We grown-ups tend sometimes to look at confidence as a liability; like it’s something someone does to us. Either that or we look at it like something we should apologize for if we have too much of it. But potty training changes all that. And lots more.
Potty training, for instance, is not a scam. It’s the real deal. Daddy is not bullshitting you when he tells you you’ll regret taking a crap in those pants. He’s not trying to pull the wool over your eyes, he’s trying to pull the underwear off your tiny hiney in time to avoid something unfortunate happening, and since when did your wee little cheeks become like Velcro, boy? Only when it’s urgent that the underpants are removed as quickly as possible do they protest—personificationatively—as if they suddenly acquired political aspirations and picket signs, shouting as they cling to your waist, “Hell no! We won’t go!” Which means you can’t go, at least with perfect freedom. So go ahead then. Take a dump all over the picket line. It’s strangely satisfying, and in more ways than one.
Beating the porcelain menace is a big job. To pervert an old Ford slogan, it’s “job one.” And two as well, in this case, at least from time to time. It’s not just a big deal to little kids. And especially boys, who seem to have an especial and near-dangerous conflictedness about the potty. They fear/loathe it. They tend to look at their equipment as a toy, for instance, rather than from a purely utilitarian point of view. And when they make “big potty” or “big stinky poo” their interest in what’s been done strays a little too close for comfort to wide-eyed interest. “No,” I sigh, “that’s not a toy.” A little too much confidence.
Other miscellaneous quotes? Here’s a few:
“No. No! No! NONONONONONO! Don’t touch that! Not until you wash your hands—ohhh-kay, that is nasty.”
“Sweetheart, that’s—no. You don’t play with that.”
“Are you sure you don’t have to go? You’re sure. Positive.”
There’s such a thing as false confidence, too; you do know that, right. Yes. Yes, you do. There’s nothing like going through an entire fire drill, just as an illustration, and completing it satisfactorily and dismissing the “student body” to “class” only to discover mere moments later that the “fire department” showed up anyway and decided to hose down the living room carpet on a lark. Hilarious. Oh, my side. No please. Stop. You’re killing me, really.

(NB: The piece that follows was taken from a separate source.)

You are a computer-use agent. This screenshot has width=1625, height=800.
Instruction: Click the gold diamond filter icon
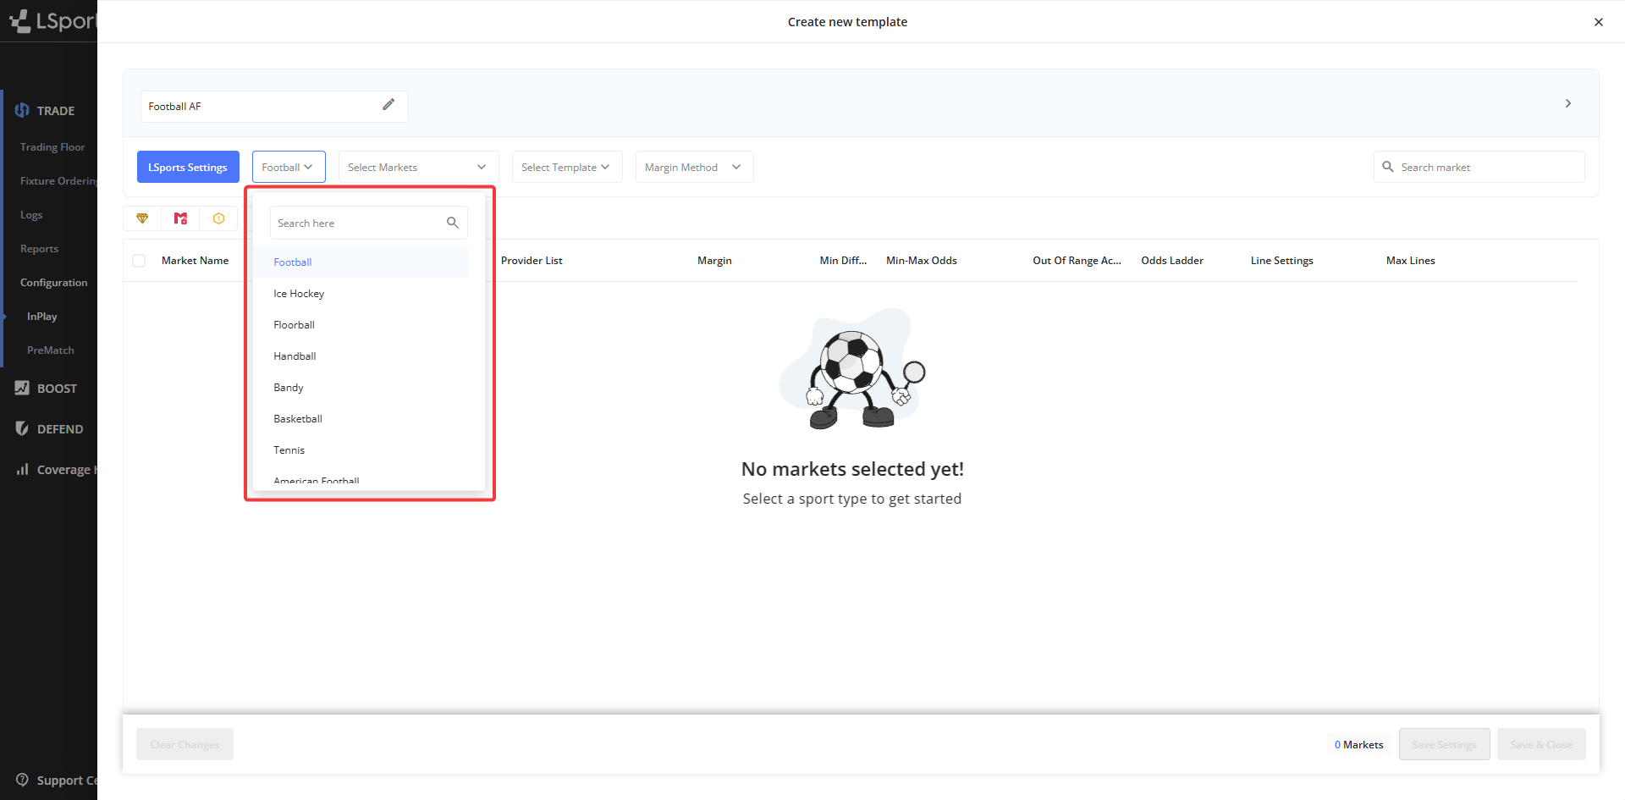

It’s important for little kids to become big kids, and the potty is the swirling rite of passage in so many ways. One doesn’t want to have to go through life Depending. At least not until one’s own subsequent children have grown up enough to provide a little reciprocation in the sanitation department if needed, anyway. But gaining profound understanding is just as important for the grownup facilitators (perpetrators) of this crazy idea of sitting on a chair with a freaking hole in it. How weird is that? It’s so much easier to just crap your pants. Trouble is it weighs heavy on the social agenda from time to time. We all know that, and I could tell the crap out of even more potty jokes if I wanted to. What I’m driving at here is that potty training can be instructive for the one doing the training too.
While it’s humorous sometimes, and heartwarming too, to see how my youngest handles his emancipation from the diaper, I nevertheless find ways to apply his experiences to my own life. What impossible change am I staring down in my own life, in other words? There are things about which I complain to God endlessly. Things about which I assert to Him, “it’s impossible,” in so many ways. Things in which I need a little more confidence. Not too much. Just enough. I still take a dump in my pants from time to time, figuratively, but messes can be cleaned and baths can be taken and clothes washed and the day started over with fresh kit. To a point. I reckon it’s all about gaining enough ground to be able to stand on your own. Clean, dry, and proud. Confident about one’s confidence.